The “2017 Annual Report of the Franc Zone” reveals that the growth rate of the zone is set at 3.9% in real terms in 2017, compared to 3.6% in 2016.
Established by the Banque de France, the document indicates that this recovery should continue in 2018 with a continuation of the growth cycle in the WAEMU region and the recovery in CEMAC, thanks to the improvement in oil prices. However, it is noted that this good performance remains insufficient to allow a real economic take-off of the Zone, even if it allows an improvement in GDP per capita.
In 2017, growth in economic activity in the Zone remained higher than that of sub-Saharan Africa, but significant differences remain between countries, the source said.
According to the Bank of France, the oil-exporting countries continued to suffer the effects of the drop in the price of a barrel from mid-2014 to early 2016. Thus, the economic activity in WAEMU, driven by the growth of Côte d’Ivoire and Senegal, continued to grow at a brisk pace of 6.7%, whereas it stagnated in CEMAC, of which all the countries, with the exception of the Central African Republic, remain more sensitive to price fluctuations. raw materials and especially oil.
The Union of the Comoros experienced a slight increase in growth in 2017 (+ 3%), driven in particular by the increase in the production of agricultural products.
The report also underlines that the countries of the Franc Zone continue to record, in 2017, much lower inflation rates than those of sub-Saharan Africa (+0.8% on an annual average, against + 11%). The pegging of the euro has indeed protected the countries of the Franc Zone from inflationary shocks resulting from sharp depreciations in the exchange rate, which faced the most vulnerable developing countries.
This very moderate inflation is observed in all regions of the Franc Zone, both in CEMAC, with + 0.9% annual average, in WAEMU (+ 0.8%) and in the Union of Comoros (+ 1%). %).
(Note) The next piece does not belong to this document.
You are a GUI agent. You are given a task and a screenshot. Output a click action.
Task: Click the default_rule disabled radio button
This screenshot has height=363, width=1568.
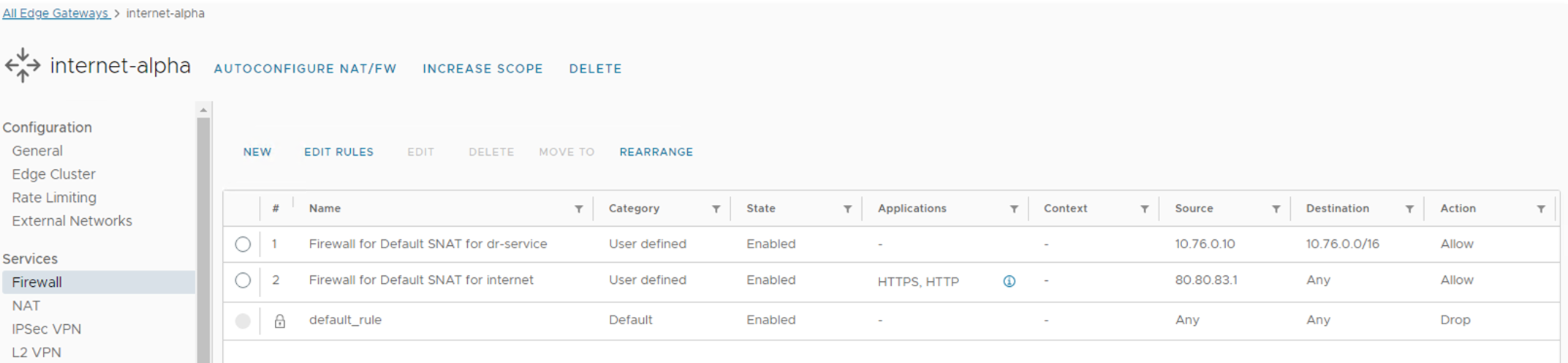point(243,321)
Note that for this new edition, the Report of the Franc Zone has three themes: the rise in public debt which can eventually reduce the room for maneuver of the fiscal policy, the links between States and banks which, by amplifying the positive correlation between banking and sovereign risks, can be a source of financial instability, and export diversification, which remains insufficient to promote economic development.